Fenomena Pengemis dan Pencari Sumbangan dengan Unsur Penipuan

pengemis
www.tempo.co

Pagi-pagi saya sudah harus berteriak : ya ampun! Apa pasal? Begini ceritanya: seperti biasa pagi-pagi kerja sambil ngobrol dengan seorang rekan kerja. Topiknya tentang pengemis yang kena razia yang di gerobaknya ditemukan uang Rp 25 juta.

MODUS GAMPANG MENDAPATKAN UANG

Enak ya jadi pengemis? Bermalas-malasan dapat uang banyak. Hal ini hingga menginspirasi untuk dijadikan mata pencarian yang menjanjikan. Bisa bangun rumah mewah di kampung.

Lalu rekan ini bercerita tentang modus mencari uang yang tidak jauh berbeda atas nama yayasan atau majelis taklim yang dilakukan tetangga istrinya di kampung.

Dia menyebut salah satu kampung di wilayah Serang. Tetangga istrinya ini adalah koordinator untuk mengumpulkan dana dari masyarakat.

Yang bertugas di lapangan adalah ibu-ibu bawa-bawa map atas nama yayasan yang berkeliling minta sumbangan.
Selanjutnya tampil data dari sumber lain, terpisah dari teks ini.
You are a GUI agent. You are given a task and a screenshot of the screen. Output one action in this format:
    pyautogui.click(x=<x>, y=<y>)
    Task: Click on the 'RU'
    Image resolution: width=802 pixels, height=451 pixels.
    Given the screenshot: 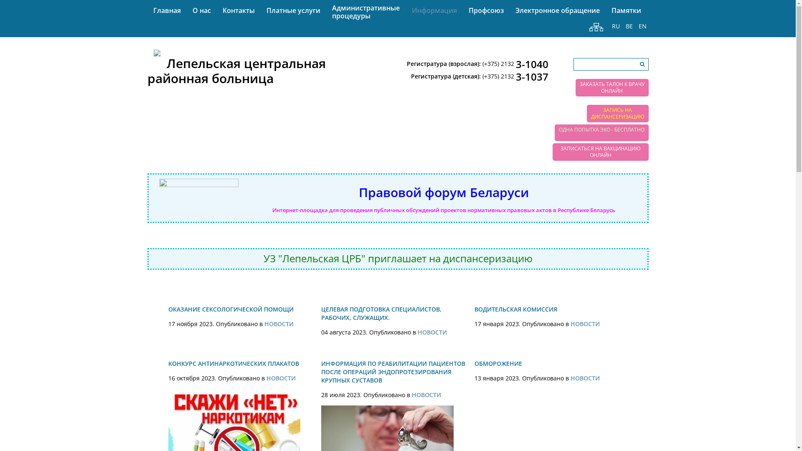 What is the action you would take?
    pyautogui.click(x=615, y=26)
    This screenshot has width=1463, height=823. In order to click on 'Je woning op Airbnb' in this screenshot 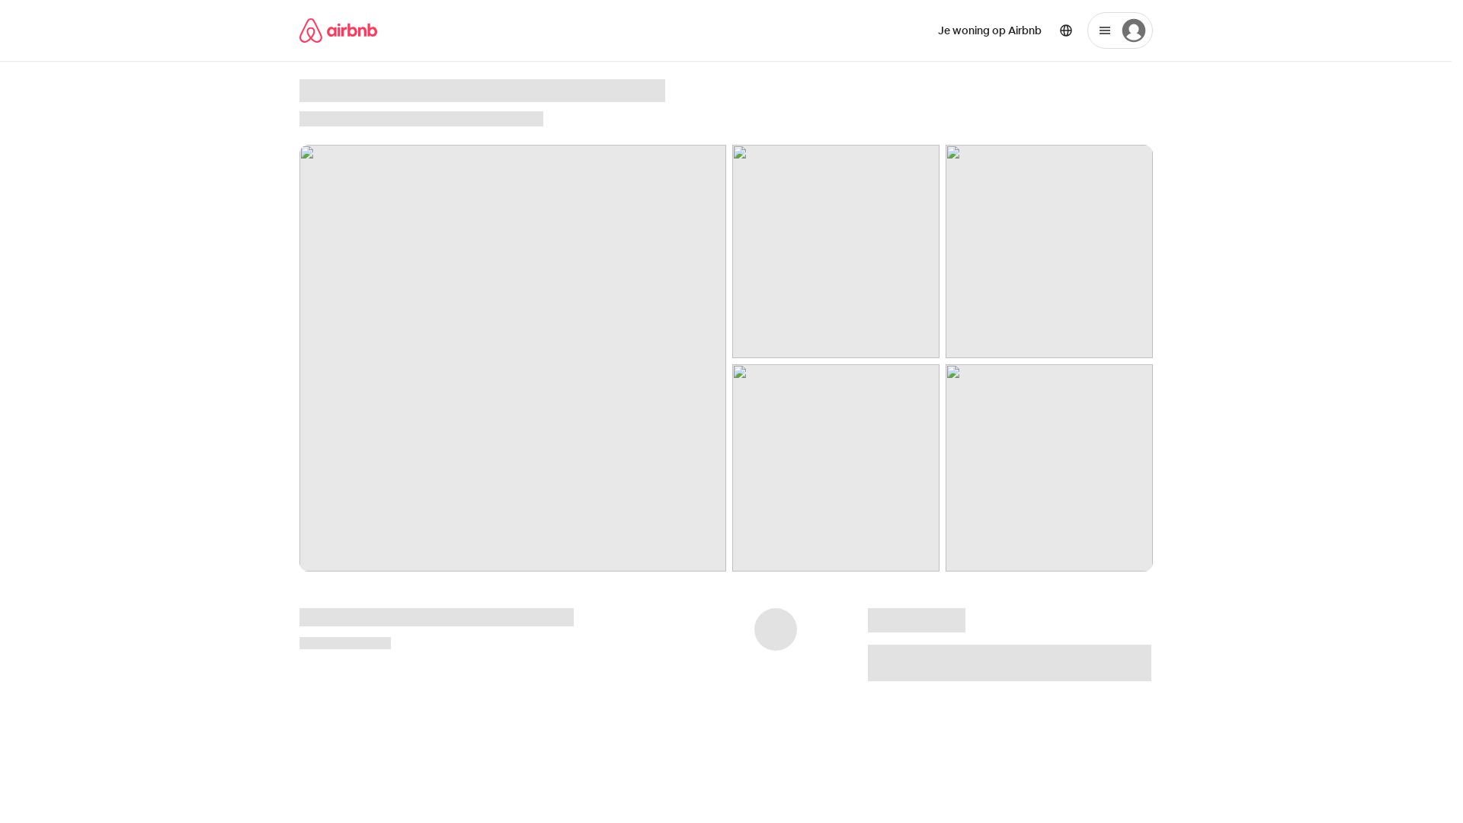, I will do `click(928, 30)`.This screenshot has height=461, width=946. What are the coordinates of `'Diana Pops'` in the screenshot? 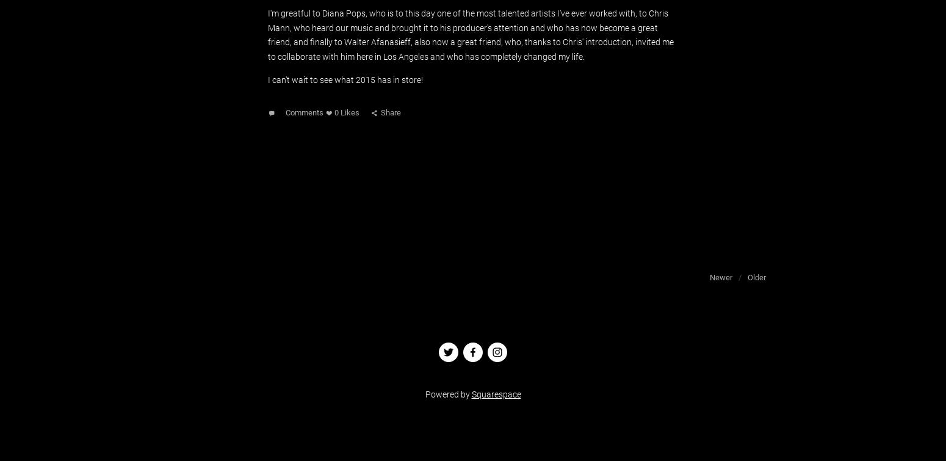 It's located at (343, 12).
Padahal keberadaan yayasan cuma omong kosong.

Yang membuat saya teriak, ‘ya ampun’ ketika rekan ini menyebut yang menjadi koordinator adalah seorang ustad dan guru ngaji. “Kok berani sih,”tanya saya keheranan. “Bawa-bawa agama lagi buat menipu?”

Rekan ini menjawab dengan kalem,”Namanya kebutuhan dan keenakan! Terus gak mau cari  kerjaan lain.”
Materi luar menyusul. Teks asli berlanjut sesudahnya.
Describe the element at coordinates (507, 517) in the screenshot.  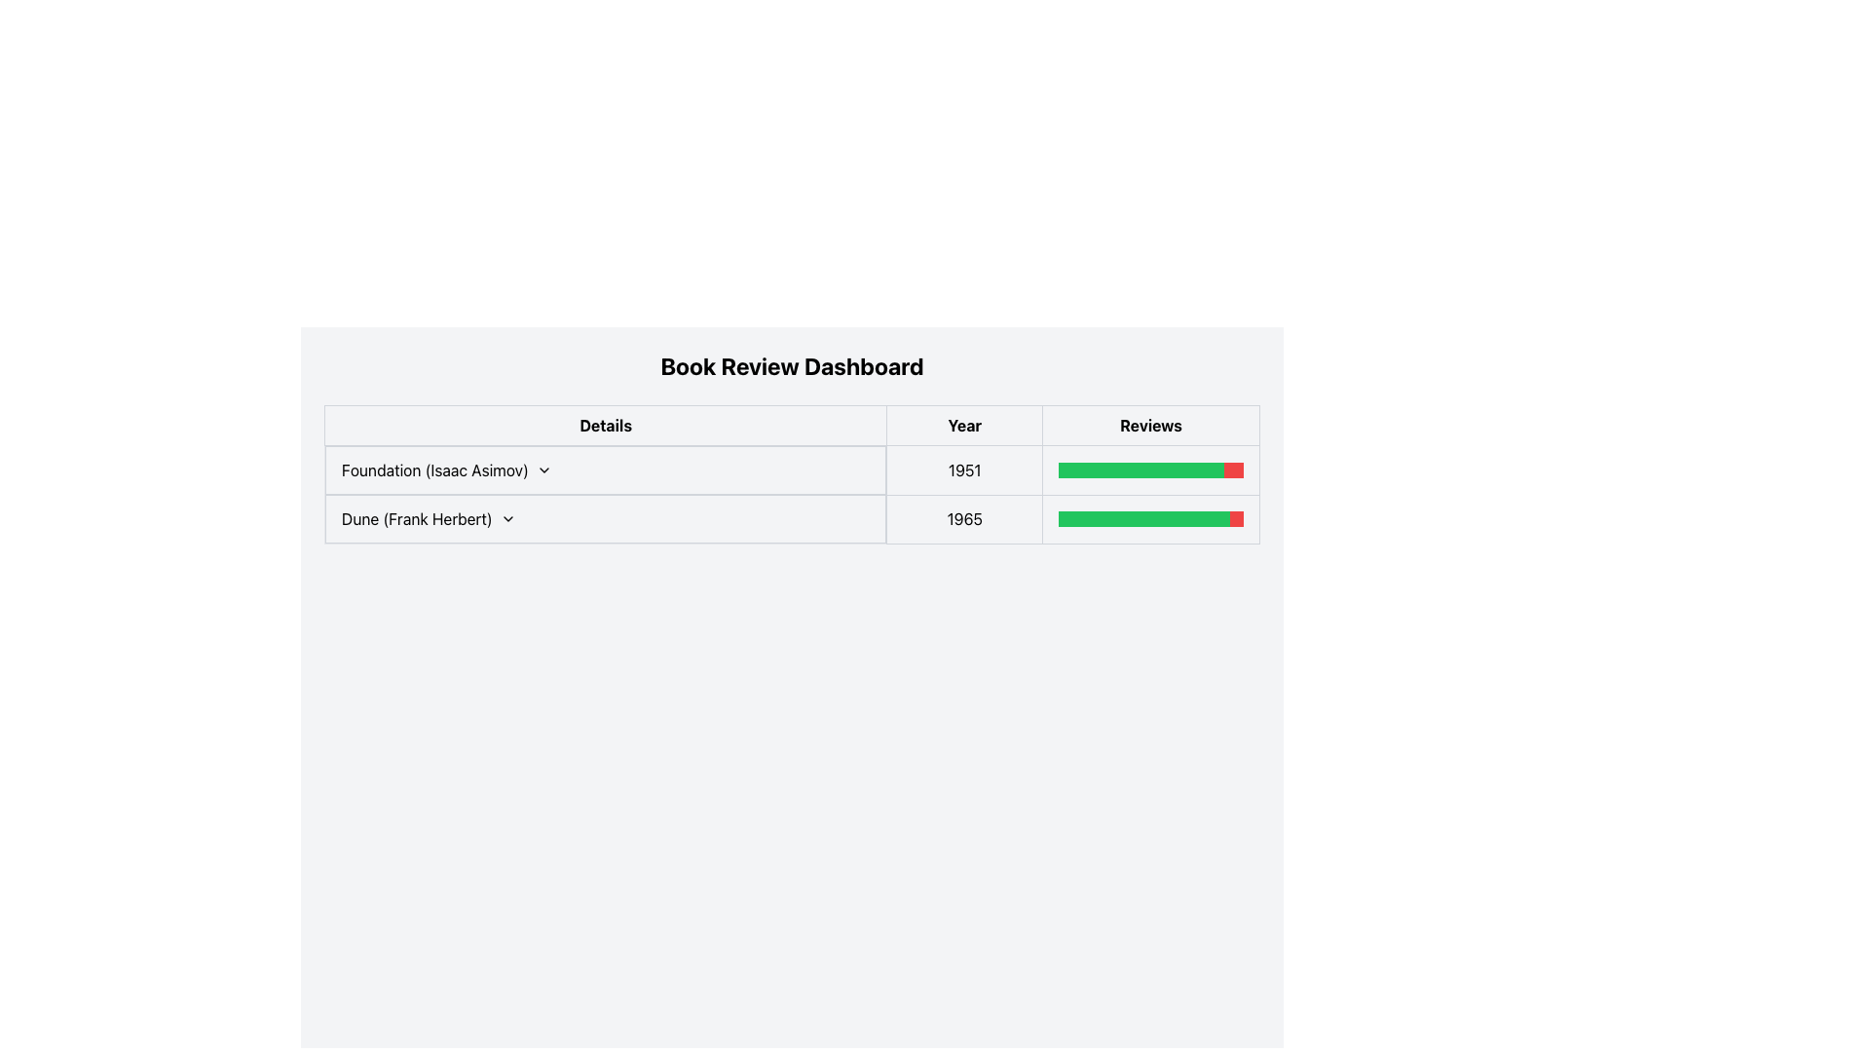
I see `the drop-down icon on the right side of the 'Details' column in the second row titled 'Dune (Frank Herbert)'` at that location.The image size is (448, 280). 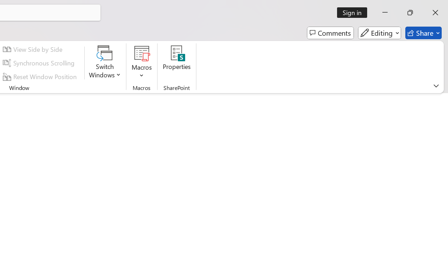 What do you see at coordinates (105, 63) in the screenshot?
I see `'Switch Windows'` at bounding box center [105, 63].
BIJAK DAN CERDAS DALAM MEMBERI

Menghadapi fenomena ini, ada yang yang tidak peduli. Memberi ya memberi saja. Yang penting niat. Kalau yang meminta itu menipu biar urusan Tuhan saja.
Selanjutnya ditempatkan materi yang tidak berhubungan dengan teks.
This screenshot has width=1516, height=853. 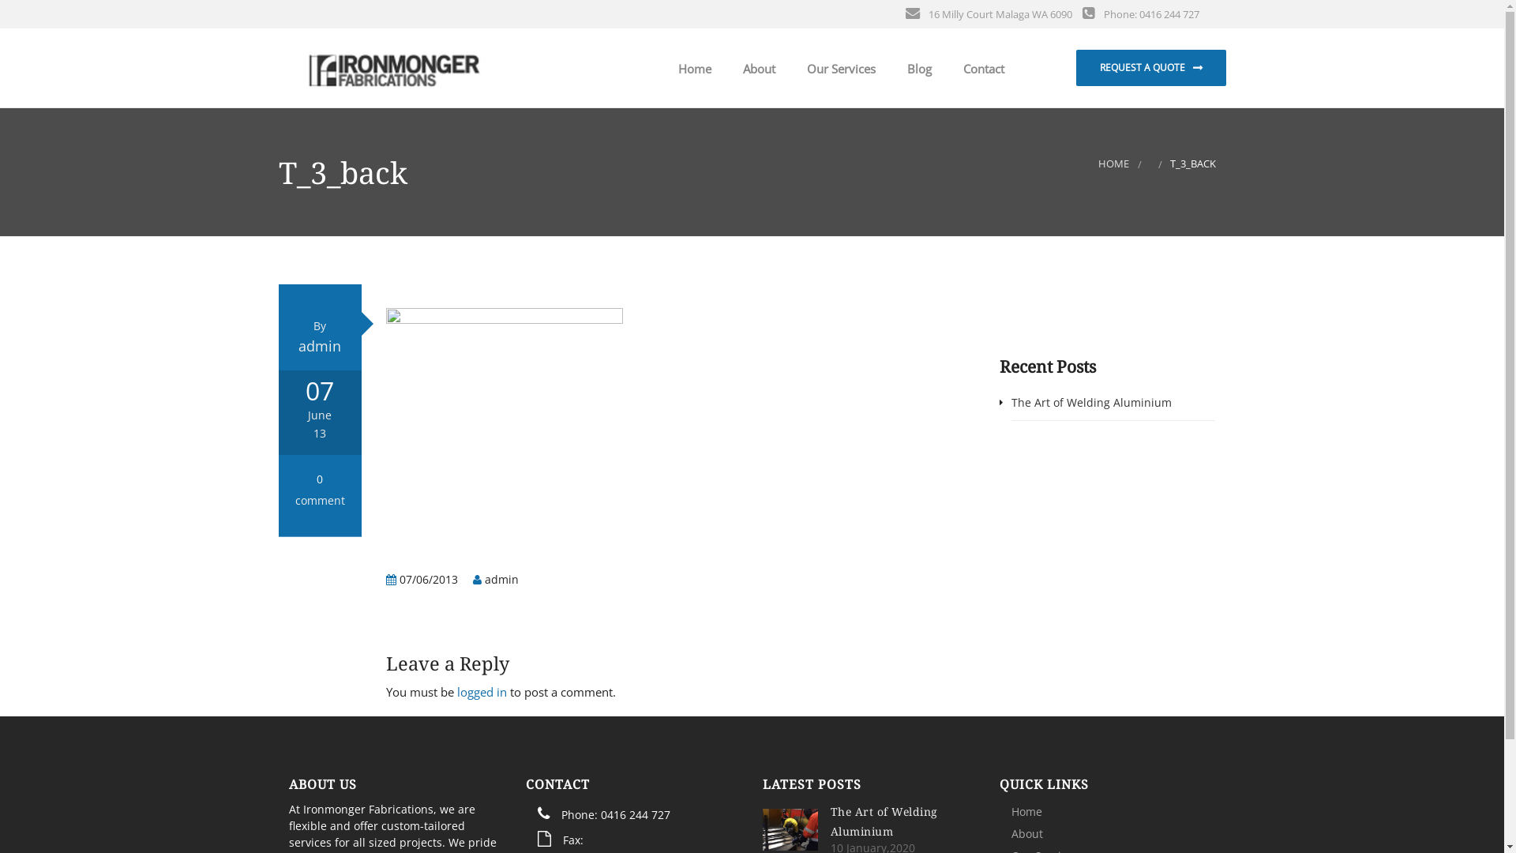 I want to click on 'The Art of Welding Aluminium', so click(x=883, y=820).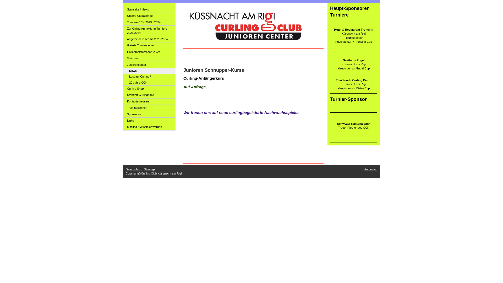  What do you see at coordinates (149, 108) in the screenshot?
I see `'Trainingszeiten'` at bounding box center [149, 108].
Ada juga yang antipati dan menutup diri dengan urusan meminta-minta ini. Stop memberi. Karena berpikir dengan memberi pada mereka justru akan membuat menjadi malas.

Bahkan ada teman yang tahu jelas ada tetangganya yang rela mengemis cuma untuk modal bermain judi, sehingga timbul antipati dan timbul persepsi yang buruk terhadap para pengemis.

Berkenaan dengan fenomena ini tak heran sampai keluar aturan memberi denda bagi yang ketahuan memberi pada pengemis. Sebab akan menimbulkan efek negatif dan merebaknya dunia pengemisan.

Dalam hal ini kita memang perlu menyikapi dengan bijak dan cerdas dalam memberi. Yakni memberi dengan cara yang benar dan kepada yang tepat untuk menerimanya.

Sebab dengan memberi kepada pengemis yang berkeliaran di jalanan dan para pencari sumbangan yang tidak jelas identitasnya niat baik kita menjadi salah sasaran. Tak dipungkiri, bahwa ada unsur penipuan yang terjadi untuk ‘memaksa’ orang memberi kepada mereka.

Tentu sangat bermanfaat apabila niat baik kita memberi sampai pada sasaran dan bermanfaat untuk menolong mereka yang benar-benar membutuhkan.